We all want to know where our food comes from, right? Or anyway we find it soothing, when dining out, to see a list of farms on the menu. That way, we can pretend that every item on our plate – even the Tater Tots! – was grown by a jolly hipster with a pitchfork.
One Brooklyn eatery is building its brand around providing patrons with even more information about their food’s origins – some might say, too much.
The first thing you see, when you step through the door of Poop to Table, is a series of vitrines displaying different kinds of shit: goose turds like splurts of olive-green oil paint; tidy piles of goat pellets (think clumped-up Raisinets); a greenish-brown mound of “road apples” (horse crap); a cow patty the size of a dinner plate. On the wall above the display is a circular arrow inscribed with the steps in the cycle of life: Eat. Shit. Fertilize.

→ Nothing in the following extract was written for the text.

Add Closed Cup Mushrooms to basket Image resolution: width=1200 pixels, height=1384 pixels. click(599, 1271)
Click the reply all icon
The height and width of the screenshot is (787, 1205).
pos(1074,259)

Harvest. Eat some more.
Anna Brown, 36, Poop to Table’s founder, owner, and executive chef, is no stranger to exhibiting shit. As a sculpture student at Pratt, she gained notoriety by installing a luxury port-a-potty on the quad, featuring red velvet walls, radiant floor heat, and a marble seat. The catch was that poops dropped into a clear glass chamber, in one corner of the stall, for all to see. She called it “Everybody Shits (Sometimes).”
After graduating with honors, Brown headed north to apprentice for the summer on a biodynamic farm near Red Hook, New York. There, her interest in poop broadened and deepened. Making her daily rounds – mucking the barn, feeding the chickens, mowing between orchard rows – she found herself pausing to admire one perfectly formed shit-pile after another. “It was like each animal was a sculptor, doing the Andy-Warhol multiple thing, but not to make money, or build some brand – just to authentically express its unique identity. Like, hey world, here I am! And I’m beautiful.”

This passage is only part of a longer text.